A dispute between neighbours could play a role in the future of alternative energy sources in the Regional District of Nanaimo.
Syd Lee installed a 350-watt turbine on a 5.8 metre (19′) mast in his yard in Beachcomber, Nanoose Bay this summer to maintain a steady supply of electricity to his ham radio — emergency communications equipment in the case of a power disruption.
He said he had his property surveyed and installed the mast a meter above the high-tide mark, on his property where there is the most steady wind, which an expert at an RDN workshop said was the most important factor.
He said all the neighbours he contacted supported the installation but once it was up, his immediate neighbour Andy Lankester complained to the RDN, who informed Lee that it was in fact 14 metres closer to the water than the zoning bylaw allowed.
Lee applied to the board of variance, but as RDN manager of current planning Jeremy Holme explained, “they are only allowed to consider variances based on hardship or very minor variances.

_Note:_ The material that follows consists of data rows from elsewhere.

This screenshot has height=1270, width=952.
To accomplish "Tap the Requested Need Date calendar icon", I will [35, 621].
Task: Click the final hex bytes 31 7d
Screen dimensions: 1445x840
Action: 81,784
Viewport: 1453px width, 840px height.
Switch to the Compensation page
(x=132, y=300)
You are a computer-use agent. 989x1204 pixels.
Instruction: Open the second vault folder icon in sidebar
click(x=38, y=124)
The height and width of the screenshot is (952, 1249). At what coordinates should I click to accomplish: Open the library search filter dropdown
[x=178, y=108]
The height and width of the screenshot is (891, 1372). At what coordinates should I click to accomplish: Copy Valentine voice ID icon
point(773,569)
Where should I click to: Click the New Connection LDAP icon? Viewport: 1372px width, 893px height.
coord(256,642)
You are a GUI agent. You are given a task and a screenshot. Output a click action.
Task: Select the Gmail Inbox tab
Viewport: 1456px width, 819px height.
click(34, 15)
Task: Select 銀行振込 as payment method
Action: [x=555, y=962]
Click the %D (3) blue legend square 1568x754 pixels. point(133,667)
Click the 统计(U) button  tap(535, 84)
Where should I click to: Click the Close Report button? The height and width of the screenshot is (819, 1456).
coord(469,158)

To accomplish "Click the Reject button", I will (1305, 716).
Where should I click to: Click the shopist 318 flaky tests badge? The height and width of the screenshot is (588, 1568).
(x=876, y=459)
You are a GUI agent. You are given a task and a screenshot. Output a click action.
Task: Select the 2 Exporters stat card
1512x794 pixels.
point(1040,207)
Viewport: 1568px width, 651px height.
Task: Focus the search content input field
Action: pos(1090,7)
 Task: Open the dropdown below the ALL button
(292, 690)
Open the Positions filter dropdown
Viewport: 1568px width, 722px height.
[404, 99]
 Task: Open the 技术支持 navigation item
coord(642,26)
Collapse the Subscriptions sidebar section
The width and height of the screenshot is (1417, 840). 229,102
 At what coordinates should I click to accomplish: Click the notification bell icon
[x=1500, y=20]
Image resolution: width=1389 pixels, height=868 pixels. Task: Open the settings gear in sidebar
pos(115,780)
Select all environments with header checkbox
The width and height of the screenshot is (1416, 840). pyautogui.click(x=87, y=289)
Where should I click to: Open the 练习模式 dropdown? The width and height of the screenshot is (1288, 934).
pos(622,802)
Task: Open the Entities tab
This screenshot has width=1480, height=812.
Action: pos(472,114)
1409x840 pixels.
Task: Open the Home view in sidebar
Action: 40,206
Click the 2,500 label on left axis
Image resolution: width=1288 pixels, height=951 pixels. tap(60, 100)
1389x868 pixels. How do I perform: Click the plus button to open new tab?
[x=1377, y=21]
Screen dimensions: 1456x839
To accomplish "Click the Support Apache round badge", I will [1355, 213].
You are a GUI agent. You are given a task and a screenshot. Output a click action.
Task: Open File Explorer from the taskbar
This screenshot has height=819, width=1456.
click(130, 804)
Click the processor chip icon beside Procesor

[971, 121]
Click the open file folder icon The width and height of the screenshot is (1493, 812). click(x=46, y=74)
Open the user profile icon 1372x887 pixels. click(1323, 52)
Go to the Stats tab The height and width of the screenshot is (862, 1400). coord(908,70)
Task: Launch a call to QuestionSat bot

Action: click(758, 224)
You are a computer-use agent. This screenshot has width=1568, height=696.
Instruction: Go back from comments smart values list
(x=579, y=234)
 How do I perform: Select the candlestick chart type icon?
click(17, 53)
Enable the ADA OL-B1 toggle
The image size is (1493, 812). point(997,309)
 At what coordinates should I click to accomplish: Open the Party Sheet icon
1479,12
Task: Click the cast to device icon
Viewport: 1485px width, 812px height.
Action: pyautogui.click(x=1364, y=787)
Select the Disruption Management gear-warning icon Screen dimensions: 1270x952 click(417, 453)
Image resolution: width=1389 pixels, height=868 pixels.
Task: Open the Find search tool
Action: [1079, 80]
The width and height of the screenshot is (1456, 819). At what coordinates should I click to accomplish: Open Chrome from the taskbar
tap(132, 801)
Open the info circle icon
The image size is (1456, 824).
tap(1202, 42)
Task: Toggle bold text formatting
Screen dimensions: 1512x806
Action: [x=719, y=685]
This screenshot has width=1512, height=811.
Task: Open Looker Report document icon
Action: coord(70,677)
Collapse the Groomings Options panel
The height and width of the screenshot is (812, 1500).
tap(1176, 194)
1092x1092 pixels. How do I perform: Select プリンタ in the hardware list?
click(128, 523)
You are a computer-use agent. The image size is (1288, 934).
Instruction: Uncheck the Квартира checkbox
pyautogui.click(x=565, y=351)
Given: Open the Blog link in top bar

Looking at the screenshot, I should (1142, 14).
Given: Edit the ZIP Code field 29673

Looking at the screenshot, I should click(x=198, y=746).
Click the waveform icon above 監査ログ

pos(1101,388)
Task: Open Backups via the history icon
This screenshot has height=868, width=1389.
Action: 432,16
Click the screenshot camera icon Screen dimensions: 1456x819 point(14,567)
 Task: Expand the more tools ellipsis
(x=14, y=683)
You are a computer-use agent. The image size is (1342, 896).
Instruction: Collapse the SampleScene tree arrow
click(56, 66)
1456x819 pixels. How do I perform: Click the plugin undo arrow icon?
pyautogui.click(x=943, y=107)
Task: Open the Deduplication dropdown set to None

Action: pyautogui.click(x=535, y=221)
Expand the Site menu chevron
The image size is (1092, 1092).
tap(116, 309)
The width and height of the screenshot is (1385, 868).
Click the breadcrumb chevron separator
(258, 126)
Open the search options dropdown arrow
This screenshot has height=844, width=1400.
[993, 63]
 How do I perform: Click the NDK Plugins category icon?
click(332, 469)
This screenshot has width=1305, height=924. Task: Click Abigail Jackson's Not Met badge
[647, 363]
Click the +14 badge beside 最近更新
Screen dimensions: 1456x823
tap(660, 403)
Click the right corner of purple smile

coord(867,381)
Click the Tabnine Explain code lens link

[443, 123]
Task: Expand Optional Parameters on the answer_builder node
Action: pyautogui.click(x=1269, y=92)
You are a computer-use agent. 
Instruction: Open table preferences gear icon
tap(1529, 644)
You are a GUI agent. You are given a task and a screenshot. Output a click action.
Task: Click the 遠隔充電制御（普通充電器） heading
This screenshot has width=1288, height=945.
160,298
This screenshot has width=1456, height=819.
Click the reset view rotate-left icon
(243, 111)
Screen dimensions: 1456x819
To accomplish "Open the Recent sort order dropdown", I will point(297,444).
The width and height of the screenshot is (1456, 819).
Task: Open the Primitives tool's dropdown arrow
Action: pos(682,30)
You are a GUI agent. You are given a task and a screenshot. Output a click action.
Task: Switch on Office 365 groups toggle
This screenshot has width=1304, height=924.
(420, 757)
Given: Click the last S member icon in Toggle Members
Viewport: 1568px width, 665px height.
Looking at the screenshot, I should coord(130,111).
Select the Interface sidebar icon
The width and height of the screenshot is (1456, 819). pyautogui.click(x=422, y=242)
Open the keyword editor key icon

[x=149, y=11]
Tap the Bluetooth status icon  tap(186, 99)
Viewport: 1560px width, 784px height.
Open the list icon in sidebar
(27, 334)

They could consider an inch, or maybe a foot, but definitely not 14 metres,” Lee told The NEWS.
Despite 15 letters of support and only Lankester speaking against the generator, the board of variance rejected the application determining it should be taken down. Lee then applied for a development variance permit from the electoral area planning committee, which will review the issue on Nov. 12. Their recommendation will be sent on to the regular RDN board for consideration at their Nov. 29 regular meeting.
“I have no problem with the creation of electricity by way of wind or solar, in fact I am in support of it,” Lankester told The NEWS by e-mail.
“The problem is that he installed the mechanical, industrial looking device, one meter from the high tide line in our little community…” he said explaining he’s worried about decreasing property values from the noise and unsightly device.
He’s also worried the precedent will lead to many wind generators on the waterfront.
The RDN’s Holme said a flag pole in that location would be exempt under the current bylaw, but since it was passed in 1987 there is no accounting for things like alternative energy generation.
“Bylaws are a bit of a blunt instrument, one size fits all, they don’t take into account specific cases or how things change over time,” Holme said.
He added that things change, including technology, social norms, demographics and economics and the variance process is how they are dealt with.
He said a variance would not lead to any kind of legal precedent, but that if they do see a lot of applications for a certain type of variance (he gave the example of building height in a specific neighbourhood), they may review the bylaw.
He said every case is considered by the RDN board based on it’s own merits and they are allowed to consider all factors.
Lee said the RDN “is very supportive of this, but their hands are tied. The RDN is actively promoting ‘green’ energy with grants and workshops and flyers, but it’s hard to instal them legally.”
He stressed the point of the wind power generator, along with existing solar panels on his roof, is to support his communication equipment “to help my fellow residents,” as a member of the Oceanside Emergency Communications Team of volunteers that works with the RDN and local municipalities.
He added the generator will not save him any money estimating the total cost of the installation at $16,000 which will save him pennies a day at most.
Lankester said he will continue to state his opposition at the next stage because he’s worried “that a dangerous precedent will be set,” and to convince the board “that this is a bad deal for every person who owns waterfront property inside the RDN.”